Danah boyd (stylized in all lowercase, born November 24, 1977, as Danah Michele Mattas)[4] is an American technology and social media scholar.[5][6][7][8][9] She is a partner researcher at Microsoft Research, the founder of Data & Society Research Institute, and a distinguished visiting professor at Georgetown University.

Early life and education

[edit]

Boyd grew up in Lancaster, Pennsylvania, and Altoona, Pennsylvania.[10] According to her website, she was born Danah Michele Mattas.[11] Boyd attended Manheim Township High School from 1992 to 1996. She used online discussions forums during high school. She called Lancaster a "religious and conservative" city. Having had online discussions on the topic, she began to identify as queer.[12] A few years later, her brother taught her how to use IRC and Usenet. She became a participant on Usenet and IRC in her junior year in high school, spending a lot of time browsing, creating content, and conversing with strangers.[13] Though active academically, boyd had a difficult time socially in high school. She credits "her survival to her mother, the Internet, and a classmate whose misogynistic comments inspired her to excel."[13]

danah boyd in 2005, a speaker at Digital Identity conference in Chicago

Boyd studied computer science at Brown University, where she worked with Andries van Dam and wrote an undergraduate thesis about how visual depth cues in a virtual 3D environment affect depth perception.[14] Once she reached college, she chose to take her maternal grandfather's name, Boyd, as her own last name. She decided to spell her name in lowercase so as "to reflect my mother's original balancing and to satisfy my own political irritation at the importance of capitalization."[10][11]

She pursued her master's degree in social media with Judith Donath at the MIT Media Lab's Sociable Media Group. She worked for the New York-based activist organization V-Day, first as a volunteer (starting in 2004) and then as paid staff (2007–2009). She eventually moved to San Francisco, where she met the individuals involved in creating the new Friendster service. She documented what she was observing via her blog, and this grew into a career.[15]

In 2008, boyd earned a Ph.D. at the University of California, Berkeley, School of Information,[16] advised by Peter Lyman (1940–2007) and Mizuko Ito.
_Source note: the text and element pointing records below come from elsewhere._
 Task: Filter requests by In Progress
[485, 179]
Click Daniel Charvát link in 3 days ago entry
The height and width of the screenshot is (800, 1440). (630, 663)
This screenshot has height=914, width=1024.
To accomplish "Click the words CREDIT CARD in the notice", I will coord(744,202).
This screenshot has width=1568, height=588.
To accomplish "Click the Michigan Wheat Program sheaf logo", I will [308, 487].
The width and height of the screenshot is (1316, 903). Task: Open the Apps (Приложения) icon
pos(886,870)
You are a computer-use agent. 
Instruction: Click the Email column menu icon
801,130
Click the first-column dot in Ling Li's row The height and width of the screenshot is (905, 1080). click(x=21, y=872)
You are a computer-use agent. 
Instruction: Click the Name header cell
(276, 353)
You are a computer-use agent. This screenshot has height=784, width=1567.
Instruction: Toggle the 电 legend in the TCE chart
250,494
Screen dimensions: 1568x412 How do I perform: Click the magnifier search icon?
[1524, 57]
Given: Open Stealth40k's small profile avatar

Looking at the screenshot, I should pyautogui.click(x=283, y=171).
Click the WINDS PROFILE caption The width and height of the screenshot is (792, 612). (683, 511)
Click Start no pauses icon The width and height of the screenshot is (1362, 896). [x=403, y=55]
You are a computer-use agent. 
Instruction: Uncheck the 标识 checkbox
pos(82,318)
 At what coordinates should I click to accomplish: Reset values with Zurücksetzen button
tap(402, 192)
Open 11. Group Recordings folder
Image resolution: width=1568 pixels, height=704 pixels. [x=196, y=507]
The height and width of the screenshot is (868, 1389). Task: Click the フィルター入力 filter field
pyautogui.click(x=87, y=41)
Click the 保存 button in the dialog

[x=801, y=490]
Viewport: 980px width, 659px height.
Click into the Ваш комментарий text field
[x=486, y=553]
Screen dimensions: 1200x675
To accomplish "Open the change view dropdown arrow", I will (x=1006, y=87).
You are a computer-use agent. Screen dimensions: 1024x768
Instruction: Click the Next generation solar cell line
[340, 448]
Her dissertation, Taken Out of Context: American Teen Sociality in Networked Publics, focused on the use of large social networking sites such as Facebook and MySpace by U.S. teenagers,[17] and was blogged on Boing Boing.[18][19]

Career

[edit]
Visualization from one of boyd's lectures by Willow Brugh

While in graduate school, she was involved with a three-year ethnographic project funded by the MacArthur Foundation and led by Mimi Ito; the project examined youths' use of technologies through interviews, focus groups, observations, and document analysis.[20][21] Her publications included an article in the MacArthur Foundation Series on Digital Learning, Identity Volume called "Why Youth (Heart) Social Network Sites: The Role of Networked Publics in Teenage Social Life."[22] The article focuses on social networks' implications for youth identity. The project culminated with a co-authored book "Hanging Out, Messing Around, and Geeking Out: Kids Living and Learning with New Media."[23]

During the 2006–07 academic year, boyd was a fellow at the Annenberg Center for Communication at the University of Southern California. She was a long-time fellow at the Berkman Center for Internet & Society at Harvard University, where she co-directed the Internet Safety Technical Task Force,[24] and then served on the Youth and Media Policy Working Group.[25]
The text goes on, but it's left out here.